Text under study:
········

Millions of Catalonians participated in what Spain declared an illegal referendum. Catalonian officials reported 90 percent of the 2.26 million votes were for independence. The total voter turnout was 42.3 percent, according to Associated Press. However, because the referendum was illegal, the Catalonian government’s statistics may not be completely accurate.

“You feel powerless because you see that everyone is engaging in activities to express their political views,” Uriach Dasca said. “It’s like you’re seeing everything from a screen, because there’s nothing you can do.”

Videos published by world news outlets show Spanish police beating citizens, firing rubber bullets and confiscating ballot boxes. Up to 900 people were reportedly injured in the clashes.

Photo courtesy of Julia Uriach Dasca Catalonian people took to the streets to protest police violence following Sunday's illegal independence referendum attempt.

Uriach Dasca said she remembers waking up the day it happened and hearing news about people being hurt and others fighting.

“On the one hand you feel humiliation, you feel hate. You feel sorry and you feel like crying. But on the other hand, you also feel proud,” Uriach Dasca said. “You feel happy that those people are standing up for what they believe.”

Eugenia Afinoguenova, a Spanish professor, said this referendum is not the first time Catalonia has pushed for independence.

“They had a referendum in 2014 about starting a process of independence. Again, this was an illegal referendum and the majority was in favor of beginning the process,” Afinoguenova said.

········

Tasks to perform:
- A) Answer these questions from the article on the Catalonian referendum, marking each answer like its question:
(i) What total voter turnout did the Associated Press report?
(ii) Up to how many people were reportedly injured in the clashes?
(iii) In what year did Catalonia hold the earlier referendum that Afinoguenova mentions?
- B) Please extract everything in the article on the Catalonian referendum from "Millions of Catalonians" down to "be completely accurate.", word for word.
The entries stand apart from the article on the Catalonian referendum and are separate material.

········

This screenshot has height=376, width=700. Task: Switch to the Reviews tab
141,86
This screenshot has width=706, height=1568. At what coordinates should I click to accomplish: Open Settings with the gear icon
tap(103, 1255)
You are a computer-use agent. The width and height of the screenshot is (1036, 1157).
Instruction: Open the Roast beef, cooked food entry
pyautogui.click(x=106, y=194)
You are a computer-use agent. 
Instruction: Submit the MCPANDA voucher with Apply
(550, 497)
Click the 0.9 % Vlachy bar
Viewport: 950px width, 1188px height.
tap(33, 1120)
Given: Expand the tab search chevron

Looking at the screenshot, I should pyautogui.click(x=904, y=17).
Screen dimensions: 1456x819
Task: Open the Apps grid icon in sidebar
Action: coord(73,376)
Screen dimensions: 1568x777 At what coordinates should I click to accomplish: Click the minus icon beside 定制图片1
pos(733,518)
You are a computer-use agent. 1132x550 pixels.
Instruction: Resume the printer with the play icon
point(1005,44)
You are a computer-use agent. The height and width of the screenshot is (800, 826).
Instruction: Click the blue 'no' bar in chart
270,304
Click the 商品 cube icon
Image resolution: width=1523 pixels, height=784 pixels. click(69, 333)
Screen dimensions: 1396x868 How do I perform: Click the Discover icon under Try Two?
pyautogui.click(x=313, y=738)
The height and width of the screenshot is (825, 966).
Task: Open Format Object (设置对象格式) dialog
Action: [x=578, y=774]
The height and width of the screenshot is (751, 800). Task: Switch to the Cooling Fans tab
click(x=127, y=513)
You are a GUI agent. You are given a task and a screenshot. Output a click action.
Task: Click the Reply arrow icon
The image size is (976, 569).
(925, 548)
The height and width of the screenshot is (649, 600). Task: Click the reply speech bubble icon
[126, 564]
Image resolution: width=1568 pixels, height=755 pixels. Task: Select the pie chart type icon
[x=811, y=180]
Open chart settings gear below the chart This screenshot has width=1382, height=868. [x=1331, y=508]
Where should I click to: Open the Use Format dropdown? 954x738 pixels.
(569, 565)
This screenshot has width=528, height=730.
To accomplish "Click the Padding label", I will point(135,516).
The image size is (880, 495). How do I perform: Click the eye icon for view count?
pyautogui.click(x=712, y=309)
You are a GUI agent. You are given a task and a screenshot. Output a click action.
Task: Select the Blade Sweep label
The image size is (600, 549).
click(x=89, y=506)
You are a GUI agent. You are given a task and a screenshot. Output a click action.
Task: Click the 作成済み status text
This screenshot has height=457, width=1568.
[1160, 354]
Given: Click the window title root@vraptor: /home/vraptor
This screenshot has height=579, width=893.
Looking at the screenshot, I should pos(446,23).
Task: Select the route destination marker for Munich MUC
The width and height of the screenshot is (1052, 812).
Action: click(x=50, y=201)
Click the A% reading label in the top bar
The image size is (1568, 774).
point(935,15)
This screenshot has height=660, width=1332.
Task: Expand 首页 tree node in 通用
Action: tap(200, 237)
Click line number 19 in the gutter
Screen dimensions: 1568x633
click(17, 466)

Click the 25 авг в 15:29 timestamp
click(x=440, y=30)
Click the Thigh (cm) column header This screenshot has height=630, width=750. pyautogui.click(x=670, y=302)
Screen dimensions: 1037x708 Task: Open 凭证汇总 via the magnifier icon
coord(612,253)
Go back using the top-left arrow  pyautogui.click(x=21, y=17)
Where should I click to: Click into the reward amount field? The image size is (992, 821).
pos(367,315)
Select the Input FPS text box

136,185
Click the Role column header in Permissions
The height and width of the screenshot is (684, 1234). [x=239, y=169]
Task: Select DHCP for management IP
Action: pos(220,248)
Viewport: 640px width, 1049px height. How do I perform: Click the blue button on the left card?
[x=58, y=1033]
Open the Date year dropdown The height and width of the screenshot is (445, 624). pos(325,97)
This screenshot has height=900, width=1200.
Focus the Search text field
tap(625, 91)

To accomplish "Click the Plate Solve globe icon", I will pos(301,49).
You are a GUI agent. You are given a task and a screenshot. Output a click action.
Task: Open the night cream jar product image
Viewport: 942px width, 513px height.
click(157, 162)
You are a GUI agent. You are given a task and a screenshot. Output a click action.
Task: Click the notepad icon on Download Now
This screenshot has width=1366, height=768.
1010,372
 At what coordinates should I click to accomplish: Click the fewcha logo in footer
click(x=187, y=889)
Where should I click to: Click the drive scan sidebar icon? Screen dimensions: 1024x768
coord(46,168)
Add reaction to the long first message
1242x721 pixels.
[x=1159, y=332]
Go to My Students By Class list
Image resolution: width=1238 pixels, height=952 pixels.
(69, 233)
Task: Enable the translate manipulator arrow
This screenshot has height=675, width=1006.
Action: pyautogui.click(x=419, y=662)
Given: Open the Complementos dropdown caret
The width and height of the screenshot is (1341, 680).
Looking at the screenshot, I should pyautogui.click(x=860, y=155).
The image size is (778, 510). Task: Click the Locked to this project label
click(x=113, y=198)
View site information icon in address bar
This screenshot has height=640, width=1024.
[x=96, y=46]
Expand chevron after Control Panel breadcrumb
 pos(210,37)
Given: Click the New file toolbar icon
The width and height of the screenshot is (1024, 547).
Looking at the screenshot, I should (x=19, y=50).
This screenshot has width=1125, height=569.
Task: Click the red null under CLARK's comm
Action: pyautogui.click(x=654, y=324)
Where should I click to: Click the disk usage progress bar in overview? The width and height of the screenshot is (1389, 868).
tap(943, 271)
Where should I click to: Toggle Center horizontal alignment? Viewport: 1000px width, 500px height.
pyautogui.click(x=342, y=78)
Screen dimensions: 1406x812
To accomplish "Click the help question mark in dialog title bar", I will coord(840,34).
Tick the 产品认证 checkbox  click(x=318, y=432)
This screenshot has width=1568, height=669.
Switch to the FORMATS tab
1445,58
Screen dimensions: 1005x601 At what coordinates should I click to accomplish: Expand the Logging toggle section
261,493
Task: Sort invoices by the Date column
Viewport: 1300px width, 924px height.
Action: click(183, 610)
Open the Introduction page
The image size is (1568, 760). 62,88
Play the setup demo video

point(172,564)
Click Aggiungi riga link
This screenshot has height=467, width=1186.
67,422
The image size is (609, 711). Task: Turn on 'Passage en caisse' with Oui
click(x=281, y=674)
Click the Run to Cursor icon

········

Answer section:
- A)
(i) 42.3 percent
(ii) Up to 900 people
(iii) 2014

- B)
Millions of Catalonians participated in what Spain declared an illegal referendum. Catalonian officials reported 90 percent of the 2.26 million votes were for independence. The total voter turnout was 42.3 percent, according to Associated Press. However, because the referendum was illegal, the Catalonian government’s statistics may not be completely accurate.